-- START Exercise material --

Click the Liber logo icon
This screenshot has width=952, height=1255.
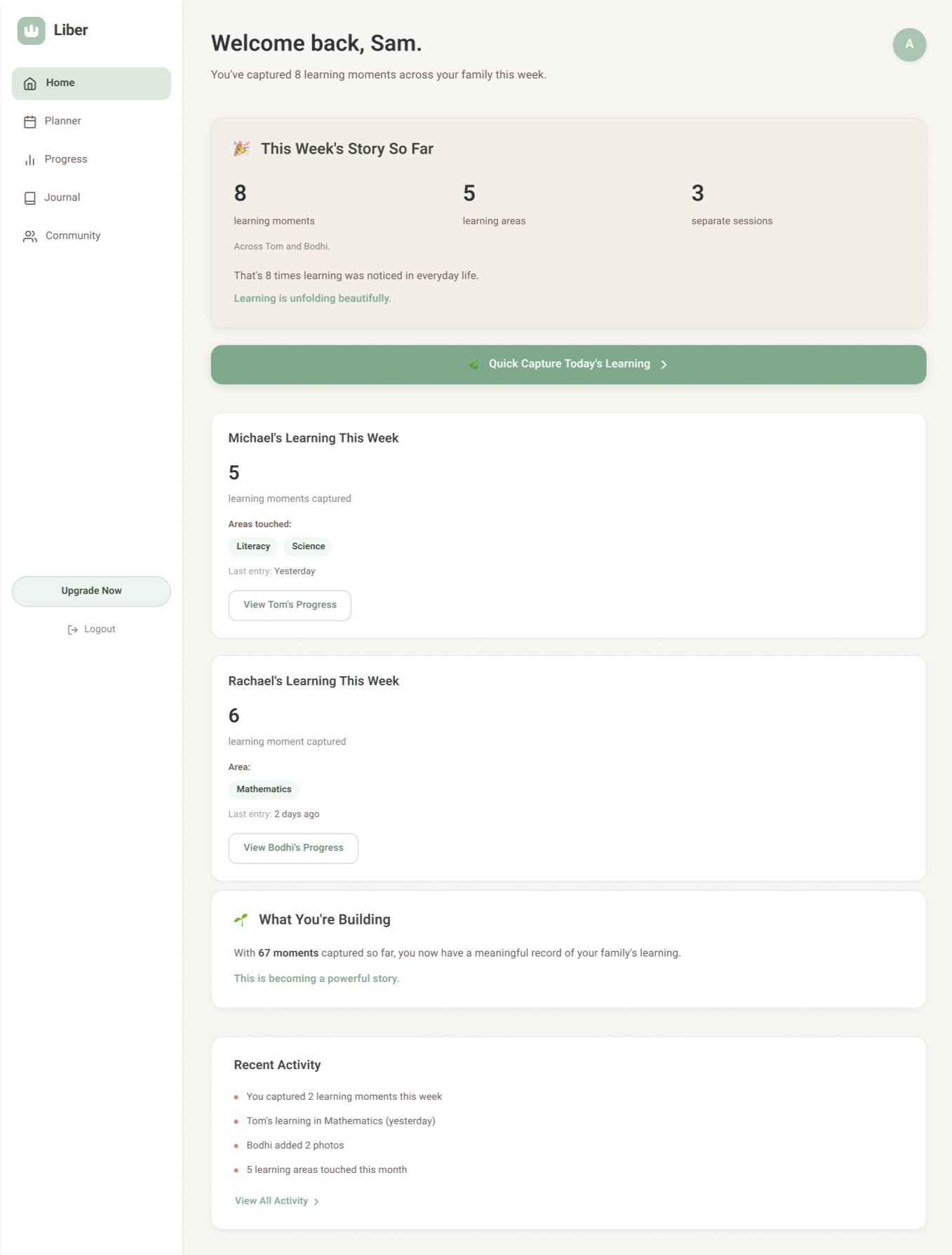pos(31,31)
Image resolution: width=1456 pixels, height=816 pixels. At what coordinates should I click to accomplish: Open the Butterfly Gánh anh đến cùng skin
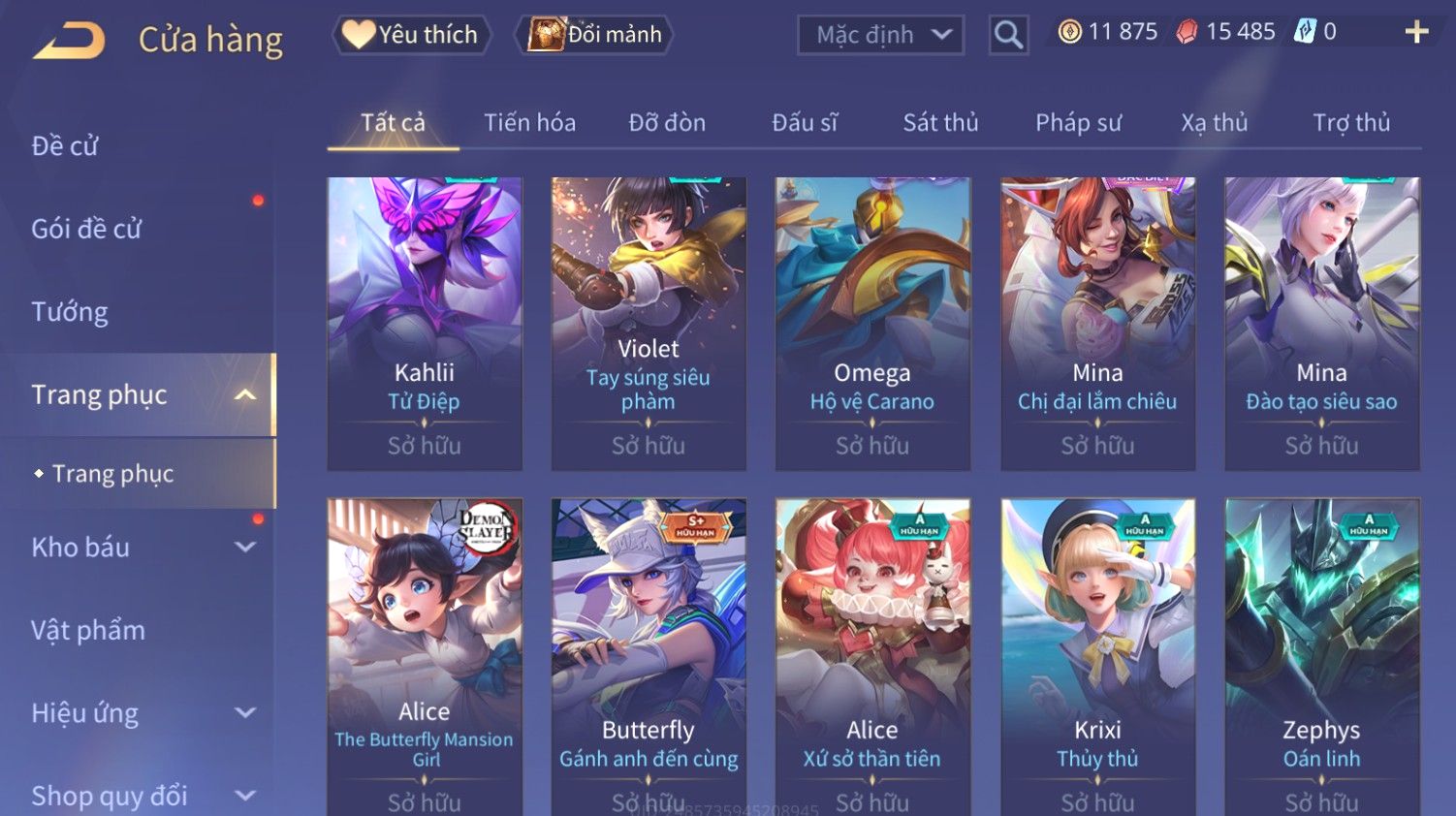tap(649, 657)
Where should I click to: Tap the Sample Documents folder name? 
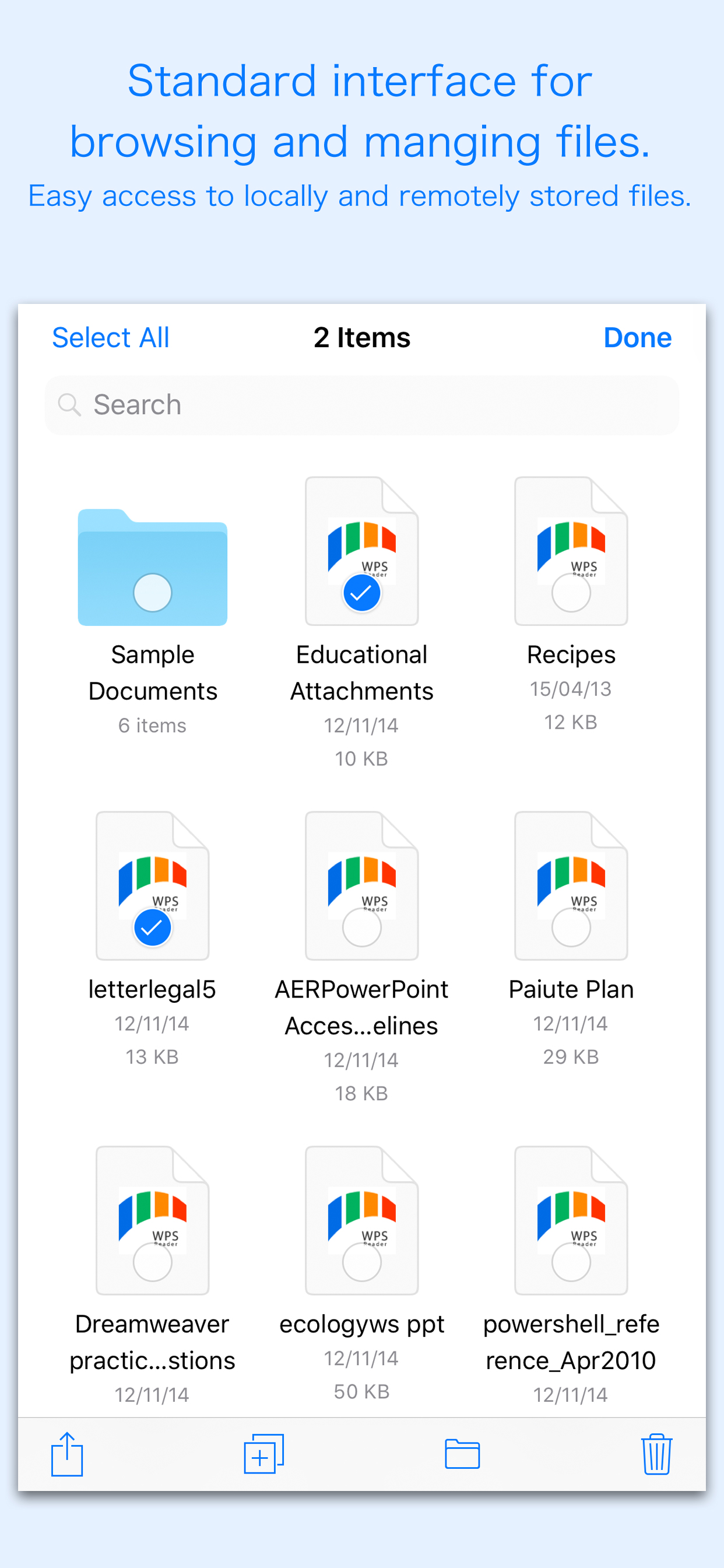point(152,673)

-- END Exercise material --
-- START Exercise material --

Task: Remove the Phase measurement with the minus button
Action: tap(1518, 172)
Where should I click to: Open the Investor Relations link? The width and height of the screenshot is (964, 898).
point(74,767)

-- END Exercise material --
-- START Exercise material --

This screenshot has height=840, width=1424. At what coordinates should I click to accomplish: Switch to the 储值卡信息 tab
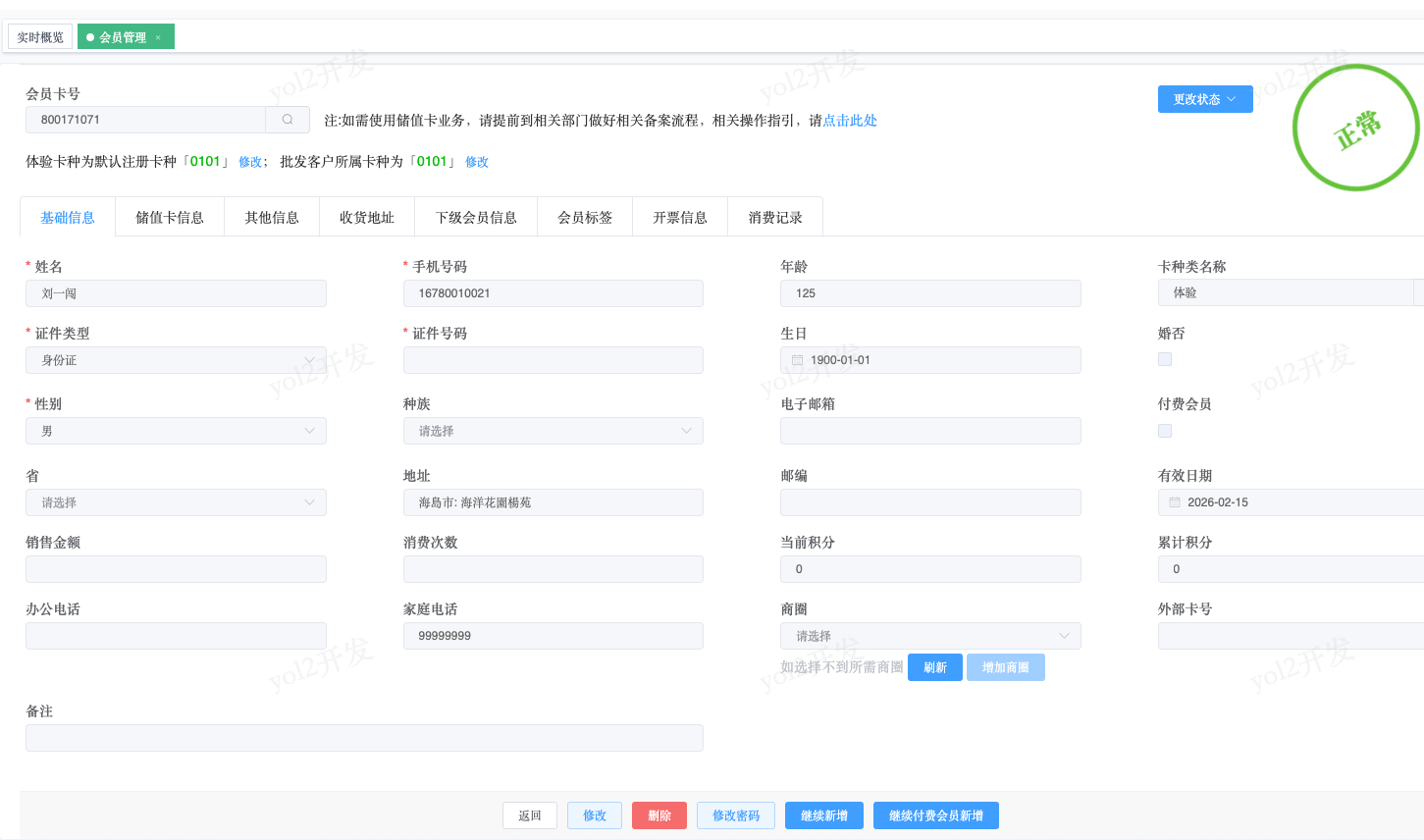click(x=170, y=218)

-- END Exercise material --

_Direction_:
Swap "folder" for "directory" in everything from the line containing "Where should I click to: Tap" down to the line containing "point(152,673)", and change nothing else. Give back only those lines, leaving the pictures out.

_Exercise solution_:
Where should I click to: Tap the Sample Documents directory name? 
point(152,673)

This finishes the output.